• _Activity_
Copy nothing but the text: repeat each entry exactly and drop the images.

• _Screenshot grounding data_
--------------------

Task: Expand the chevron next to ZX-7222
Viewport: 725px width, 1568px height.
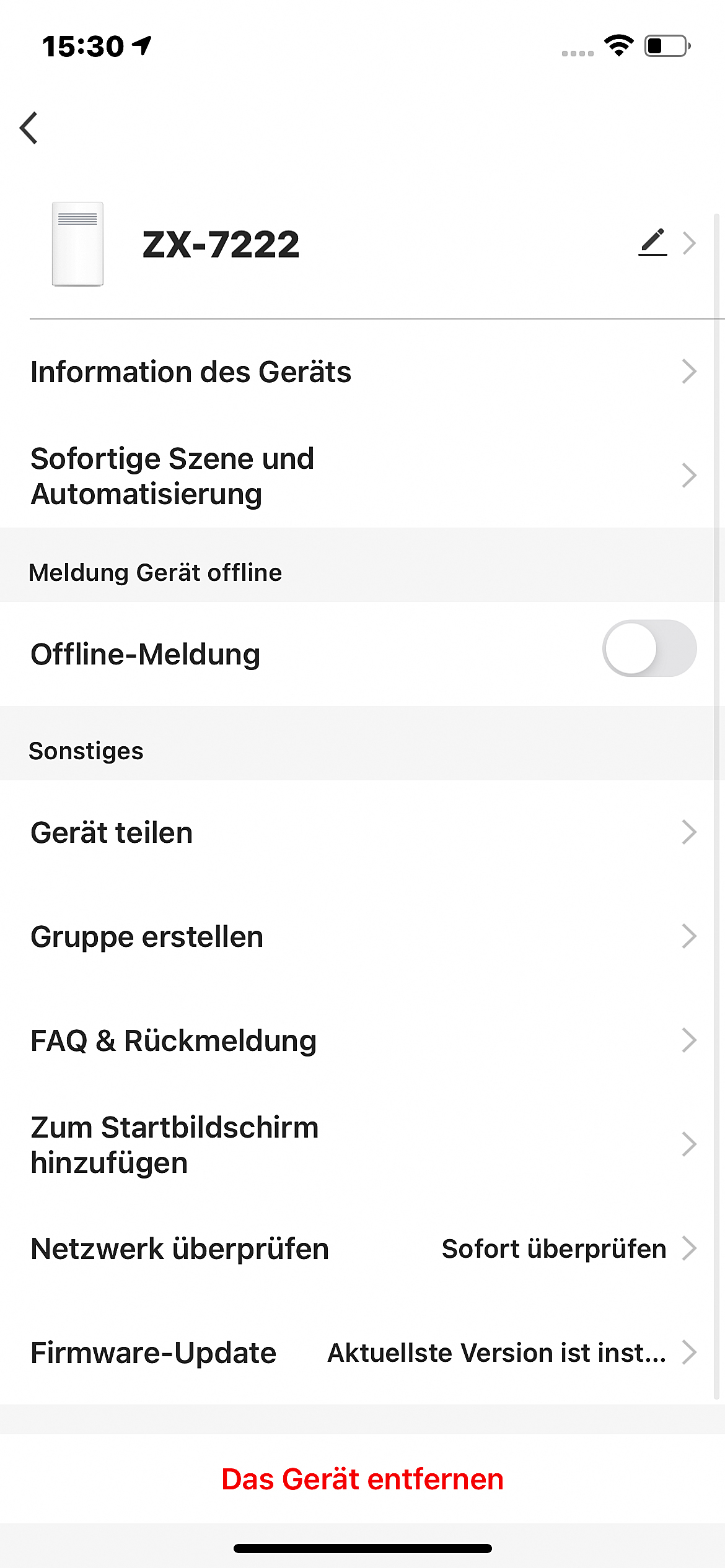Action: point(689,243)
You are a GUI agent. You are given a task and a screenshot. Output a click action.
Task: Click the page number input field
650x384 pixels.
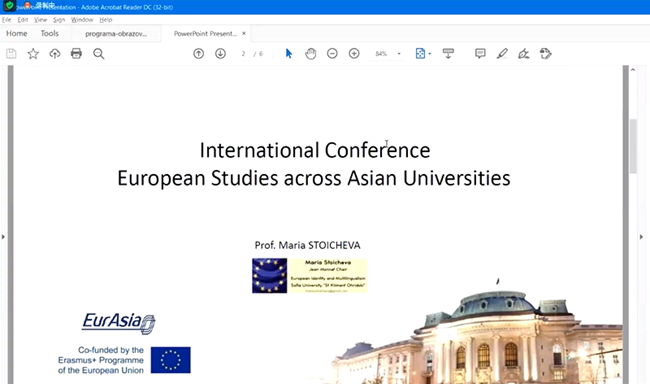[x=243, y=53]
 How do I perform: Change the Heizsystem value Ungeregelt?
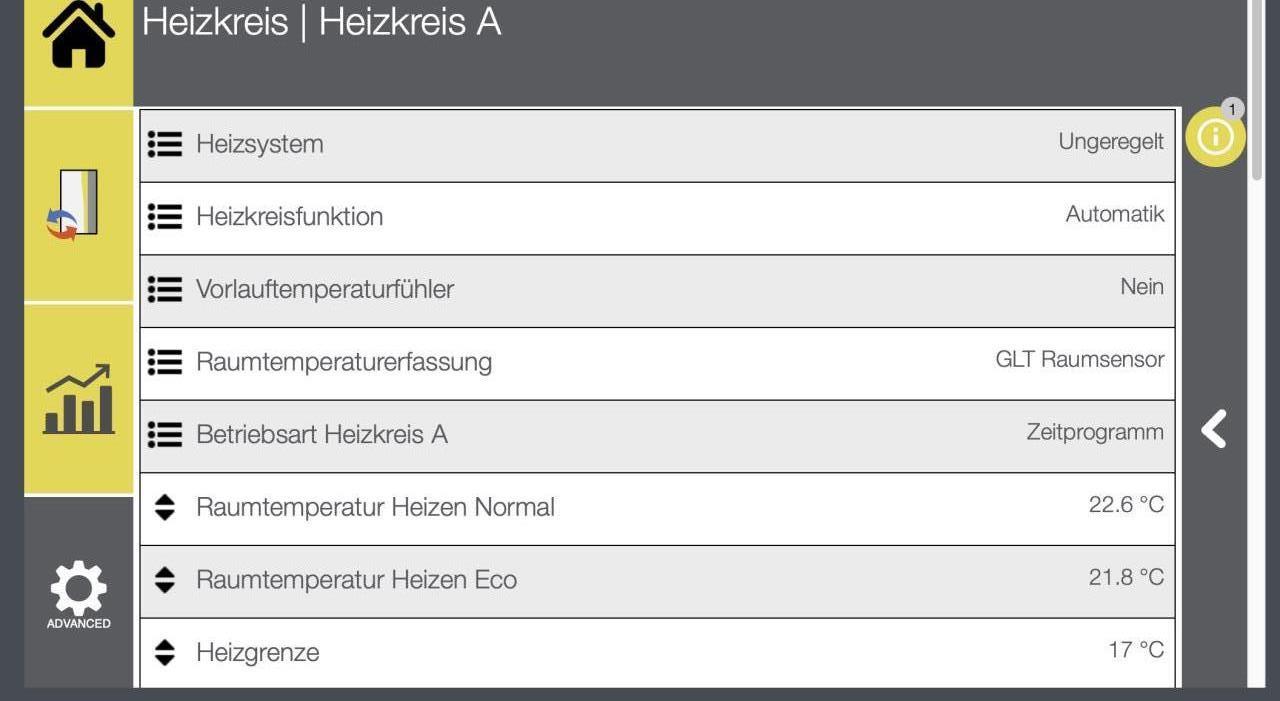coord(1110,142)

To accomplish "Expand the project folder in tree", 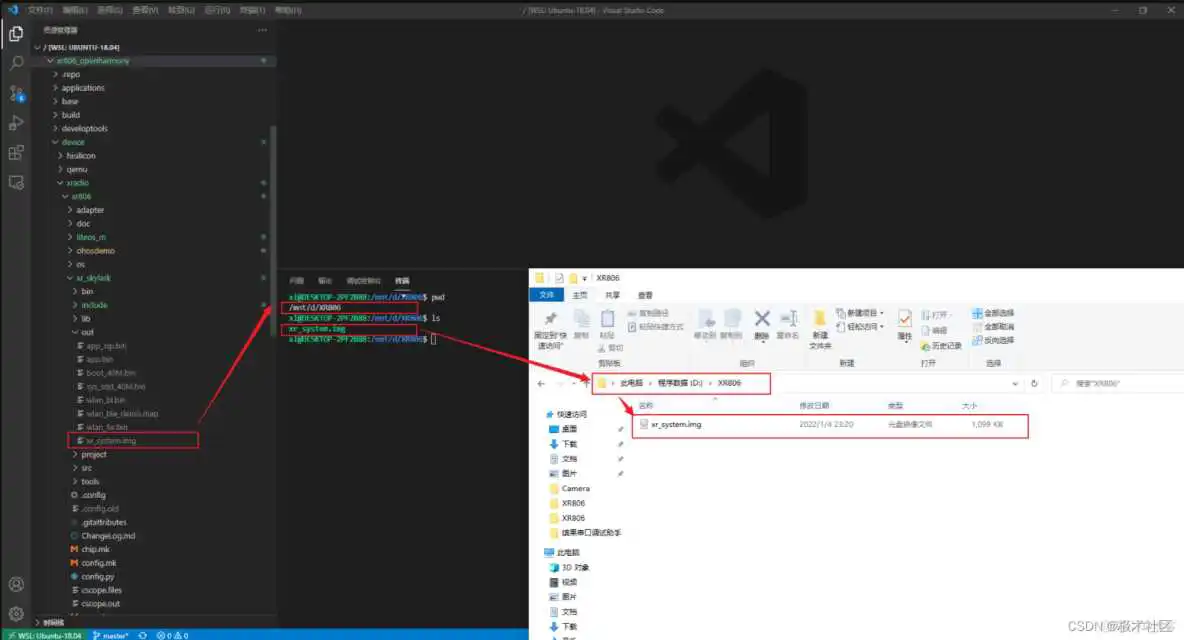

--------------------

• _Result for this exercise_
Task: Expand the chevron next to ZX-7222
Viewport: 725px width, 1568px height.
Action: point(689,243)
You are a GUI agent. You are given a task and a screenshot. Output a click action.
Task: Click the page number input field
650x384 pixels.
[x=243, y=53]
 How do I perform: Change the Heizsystem value Ungeregelt?
coord(1110,142)

To accomplish "Expand the project folder in tree", 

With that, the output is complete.